I just subscribed. I recently came across your videos.You're so funny!! Some of your comments crack me up so much I cry. Lol! I'm so happy you saw Mary Poppins. It's on of my favorites. My parents grew up on it when it first was mad and then I grew up on it. I love how, even though it's fantasy and whimsical, it deals with real issues and there's strong messages and is heartfelt. Feed the Birds makes me and even my parents tear up to this day. I have the Mary Poppins books. I like the sequel and love Saving Mr. Banks. Sometimes I go to Disney World and for the Halloween event there I dress as Bert in the Jolly Holiday outfit.
When Emily Blunt was on Stephen Colbert for "Mary Poppins Returns", Dick Van Dyke's British accent in this film was mentioned. Emily just laughed and said something like "We British look at Dick in this film with great fondness". Also "Mary Poppins Returns" is a follow up movie. Jane and Micheal are grow, with Micheal having children of his own. Not actually a remake.
Rita Shaw American Actress played the Cook, aging American comedian Ed Wynn, famous on first radio and then TV, played the laughing Uncle Albert. Many famous British Actors in this, Elsa Lancaster was the nanny who left in the beginning, Arthur Treacher was the cop, Reginald Owen was the crazy admiral on top of the other house [ what a nut!], Hermione Baddeley was the maid [her reactions were priceless]

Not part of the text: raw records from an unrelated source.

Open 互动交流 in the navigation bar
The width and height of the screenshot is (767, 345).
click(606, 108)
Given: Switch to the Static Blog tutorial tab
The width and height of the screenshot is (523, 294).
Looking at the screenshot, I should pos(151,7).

1964 film techniques.. They enter the cartoon world and Mary Poppins' lace head scarf that's holding on her hat is semi transparent. It is stupidly difficult even today. It's damn near impossible today. That shot of Mary Poppins in the cartoon world with a semi transparent veil could not be replicated with modern things.
Kat Reacts ...I hate to change the subject, but you keep guessing what Mary Poppins is and you didn't post a discussion thread. However I think you miss the obvious: Poppins is clearly a Fae, or Fairy Folk. She and Uncle Albert don't cast spells, they just do stuff. Bert is most certainly human, because he doesn't do anything magical on his own.

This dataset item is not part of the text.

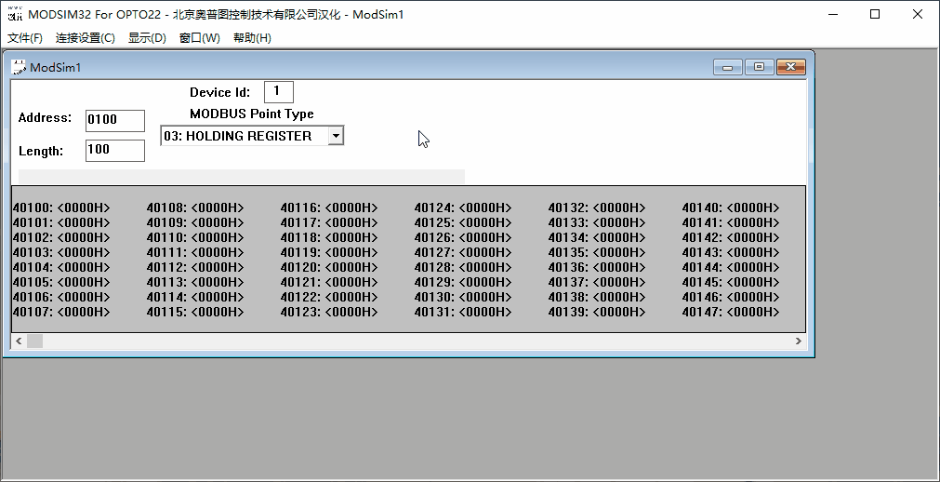The image size is (940, 482).
Task: Click the MODSIM32 application title icon
Action: (15, 14)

Kat, the "remake" is actually the sequel. :O I also recommend watching Saving Mr Banks, that is the biopic of the creator of Mary Poppins and what motivated her to sell her story to Walt Disney.

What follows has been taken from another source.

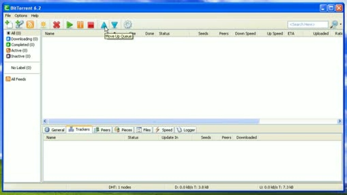
Task: Click the red Stop torrent icon
Action: (x=91, y=25)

@@ericjanssen394 Sorry, but no, '...Returns' is not a remake. It's a completely different storyline, and takes place 25 years after the original. It also has a true villain, not just a father who is so bound up in his work that he doesn't understand his children's need. Yes, there were moments that hark back to the original, and cameos by some of the original cast, but they were in-jokes. It's not like 'A Christmas Carol', 'Pride and Prejudice', 'A Star is Born', 'The Canterville Ghost', or any of the multitude of others that *have* been remade many times.
@@ericjanssen394 the movies were based a couple of the books from the book series. They still haven’t made movies about the other books. Many things from the books are changed for the movies. For example, there are actually 5 kids in the Banks family, with Jane and Michael being the oldest.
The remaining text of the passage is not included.